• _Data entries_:
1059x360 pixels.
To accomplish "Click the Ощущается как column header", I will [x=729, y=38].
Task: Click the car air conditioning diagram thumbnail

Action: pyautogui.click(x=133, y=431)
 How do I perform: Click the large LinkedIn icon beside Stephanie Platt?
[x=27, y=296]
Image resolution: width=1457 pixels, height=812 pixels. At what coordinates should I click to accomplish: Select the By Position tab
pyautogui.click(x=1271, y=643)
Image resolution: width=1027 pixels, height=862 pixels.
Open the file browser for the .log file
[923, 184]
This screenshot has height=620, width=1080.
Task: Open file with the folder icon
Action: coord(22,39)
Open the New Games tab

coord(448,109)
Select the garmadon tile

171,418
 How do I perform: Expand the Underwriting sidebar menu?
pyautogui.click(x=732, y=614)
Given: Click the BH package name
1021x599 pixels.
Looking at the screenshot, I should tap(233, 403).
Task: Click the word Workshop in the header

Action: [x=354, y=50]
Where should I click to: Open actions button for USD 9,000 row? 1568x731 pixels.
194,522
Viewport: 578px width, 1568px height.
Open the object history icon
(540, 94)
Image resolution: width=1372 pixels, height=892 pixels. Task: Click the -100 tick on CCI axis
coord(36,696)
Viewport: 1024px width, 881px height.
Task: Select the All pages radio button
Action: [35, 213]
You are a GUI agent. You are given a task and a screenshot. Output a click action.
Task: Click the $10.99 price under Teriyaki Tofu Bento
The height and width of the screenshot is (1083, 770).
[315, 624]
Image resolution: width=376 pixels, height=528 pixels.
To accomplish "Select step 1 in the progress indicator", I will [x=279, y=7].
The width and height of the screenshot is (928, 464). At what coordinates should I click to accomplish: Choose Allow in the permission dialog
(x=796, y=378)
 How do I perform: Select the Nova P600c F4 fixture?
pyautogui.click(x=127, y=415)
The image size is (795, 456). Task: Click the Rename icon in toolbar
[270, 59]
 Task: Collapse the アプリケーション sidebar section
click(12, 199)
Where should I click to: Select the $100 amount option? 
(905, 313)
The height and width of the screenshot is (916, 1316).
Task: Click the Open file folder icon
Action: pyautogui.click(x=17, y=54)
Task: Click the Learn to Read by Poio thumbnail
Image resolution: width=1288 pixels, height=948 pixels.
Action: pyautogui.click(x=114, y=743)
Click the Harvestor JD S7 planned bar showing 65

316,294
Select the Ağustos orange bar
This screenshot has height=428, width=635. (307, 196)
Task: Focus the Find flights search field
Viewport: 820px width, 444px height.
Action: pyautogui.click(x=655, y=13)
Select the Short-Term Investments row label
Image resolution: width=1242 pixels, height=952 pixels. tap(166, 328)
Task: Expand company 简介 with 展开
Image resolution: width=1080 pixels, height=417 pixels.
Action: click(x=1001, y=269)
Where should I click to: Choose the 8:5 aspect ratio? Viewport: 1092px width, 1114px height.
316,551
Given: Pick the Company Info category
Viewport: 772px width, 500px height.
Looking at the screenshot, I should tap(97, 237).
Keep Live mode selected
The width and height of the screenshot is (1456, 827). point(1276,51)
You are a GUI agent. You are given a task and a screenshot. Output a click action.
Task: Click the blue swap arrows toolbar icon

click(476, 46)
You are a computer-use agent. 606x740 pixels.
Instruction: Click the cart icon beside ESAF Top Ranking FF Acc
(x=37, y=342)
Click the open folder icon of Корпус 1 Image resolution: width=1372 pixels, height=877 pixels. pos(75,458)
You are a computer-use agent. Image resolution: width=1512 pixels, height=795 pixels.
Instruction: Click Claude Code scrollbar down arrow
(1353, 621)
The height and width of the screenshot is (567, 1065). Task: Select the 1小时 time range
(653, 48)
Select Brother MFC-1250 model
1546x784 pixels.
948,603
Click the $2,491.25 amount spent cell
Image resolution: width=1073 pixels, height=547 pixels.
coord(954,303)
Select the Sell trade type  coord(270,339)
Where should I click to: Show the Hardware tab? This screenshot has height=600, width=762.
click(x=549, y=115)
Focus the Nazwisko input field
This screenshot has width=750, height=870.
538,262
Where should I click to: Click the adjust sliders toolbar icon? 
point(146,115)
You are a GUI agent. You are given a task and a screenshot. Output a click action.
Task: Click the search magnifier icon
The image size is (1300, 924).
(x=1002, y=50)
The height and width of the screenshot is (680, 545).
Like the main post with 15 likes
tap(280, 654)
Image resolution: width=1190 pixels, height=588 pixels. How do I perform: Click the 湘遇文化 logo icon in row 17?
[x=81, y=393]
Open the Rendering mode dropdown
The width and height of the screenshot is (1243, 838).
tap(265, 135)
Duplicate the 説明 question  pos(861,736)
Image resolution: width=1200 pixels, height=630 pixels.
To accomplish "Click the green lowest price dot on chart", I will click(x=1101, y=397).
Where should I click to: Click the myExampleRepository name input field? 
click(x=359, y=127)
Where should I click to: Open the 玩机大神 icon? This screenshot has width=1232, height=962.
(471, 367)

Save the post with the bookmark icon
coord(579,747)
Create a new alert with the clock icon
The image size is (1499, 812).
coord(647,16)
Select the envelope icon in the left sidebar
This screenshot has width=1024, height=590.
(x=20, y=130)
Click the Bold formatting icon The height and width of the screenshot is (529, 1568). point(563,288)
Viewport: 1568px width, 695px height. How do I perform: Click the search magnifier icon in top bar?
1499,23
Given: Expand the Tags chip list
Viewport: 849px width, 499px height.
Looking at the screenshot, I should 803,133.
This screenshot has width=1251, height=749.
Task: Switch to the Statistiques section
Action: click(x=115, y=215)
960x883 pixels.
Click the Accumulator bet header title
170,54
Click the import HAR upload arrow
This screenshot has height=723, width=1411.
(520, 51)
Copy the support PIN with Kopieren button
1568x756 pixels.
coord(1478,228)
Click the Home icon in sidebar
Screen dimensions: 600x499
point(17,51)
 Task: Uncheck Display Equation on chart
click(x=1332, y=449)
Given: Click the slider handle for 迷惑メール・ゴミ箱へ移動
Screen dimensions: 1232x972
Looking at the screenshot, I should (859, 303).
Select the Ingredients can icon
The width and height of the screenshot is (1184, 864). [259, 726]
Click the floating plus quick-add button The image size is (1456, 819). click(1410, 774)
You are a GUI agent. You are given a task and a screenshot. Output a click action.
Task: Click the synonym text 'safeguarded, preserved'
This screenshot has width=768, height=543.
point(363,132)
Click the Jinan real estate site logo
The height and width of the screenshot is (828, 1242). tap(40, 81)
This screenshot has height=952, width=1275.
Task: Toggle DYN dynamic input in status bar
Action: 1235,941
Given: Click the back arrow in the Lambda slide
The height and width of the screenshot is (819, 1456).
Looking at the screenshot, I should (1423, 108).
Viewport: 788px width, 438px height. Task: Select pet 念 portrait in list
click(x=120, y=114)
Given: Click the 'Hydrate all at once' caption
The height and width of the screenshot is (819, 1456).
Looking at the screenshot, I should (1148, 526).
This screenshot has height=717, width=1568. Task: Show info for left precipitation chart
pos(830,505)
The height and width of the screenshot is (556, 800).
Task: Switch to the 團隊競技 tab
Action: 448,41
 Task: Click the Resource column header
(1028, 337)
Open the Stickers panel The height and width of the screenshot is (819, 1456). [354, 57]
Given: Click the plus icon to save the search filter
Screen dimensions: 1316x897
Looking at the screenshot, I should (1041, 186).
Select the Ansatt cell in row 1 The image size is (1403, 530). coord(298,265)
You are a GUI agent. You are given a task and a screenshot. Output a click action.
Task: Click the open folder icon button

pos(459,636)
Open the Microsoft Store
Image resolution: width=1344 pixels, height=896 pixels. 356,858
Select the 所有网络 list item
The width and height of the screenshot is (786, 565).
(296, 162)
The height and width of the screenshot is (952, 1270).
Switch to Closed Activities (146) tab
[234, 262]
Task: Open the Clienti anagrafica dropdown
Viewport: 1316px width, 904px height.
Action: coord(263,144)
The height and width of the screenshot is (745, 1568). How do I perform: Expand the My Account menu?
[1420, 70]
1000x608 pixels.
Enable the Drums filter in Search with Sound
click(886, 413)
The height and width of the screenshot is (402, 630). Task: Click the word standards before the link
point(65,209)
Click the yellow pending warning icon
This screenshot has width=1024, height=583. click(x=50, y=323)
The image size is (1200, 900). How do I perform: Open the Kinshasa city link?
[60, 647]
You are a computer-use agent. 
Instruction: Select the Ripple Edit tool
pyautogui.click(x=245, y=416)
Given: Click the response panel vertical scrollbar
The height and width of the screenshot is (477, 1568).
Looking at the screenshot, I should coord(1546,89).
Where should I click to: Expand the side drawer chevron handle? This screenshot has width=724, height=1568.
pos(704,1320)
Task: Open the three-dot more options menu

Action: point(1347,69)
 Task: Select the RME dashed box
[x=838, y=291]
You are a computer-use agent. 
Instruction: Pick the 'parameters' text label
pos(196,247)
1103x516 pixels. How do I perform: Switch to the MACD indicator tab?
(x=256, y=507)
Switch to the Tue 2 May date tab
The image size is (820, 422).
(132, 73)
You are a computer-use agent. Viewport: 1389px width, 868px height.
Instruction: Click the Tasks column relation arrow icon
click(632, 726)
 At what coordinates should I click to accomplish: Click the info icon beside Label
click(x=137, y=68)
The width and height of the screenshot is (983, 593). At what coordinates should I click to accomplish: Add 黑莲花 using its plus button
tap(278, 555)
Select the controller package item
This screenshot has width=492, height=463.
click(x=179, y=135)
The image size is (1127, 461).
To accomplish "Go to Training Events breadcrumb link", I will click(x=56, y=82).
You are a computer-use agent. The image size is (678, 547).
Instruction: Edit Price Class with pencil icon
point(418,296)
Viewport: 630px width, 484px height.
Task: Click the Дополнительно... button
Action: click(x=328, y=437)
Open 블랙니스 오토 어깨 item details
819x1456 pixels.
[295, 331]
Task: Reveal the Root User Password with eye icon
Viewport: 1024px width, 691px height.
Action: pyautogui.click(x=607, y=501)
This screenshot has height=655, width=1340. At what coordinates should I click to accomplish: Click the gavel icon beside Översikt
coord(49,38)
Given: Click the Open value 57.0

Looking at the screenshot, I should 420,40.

• _Direction_:
Locate each line in the rows above that contains the string "chart" and copy those lines in full.

• _Exercise solution_:
To accomplish "Click the green lowest price dot on chart", I will click(x=1101, y=397).
 Task: Uncheck Display Equation on chart
This screenshot has height=717, width=1568. Task: Show info for left precipitation chart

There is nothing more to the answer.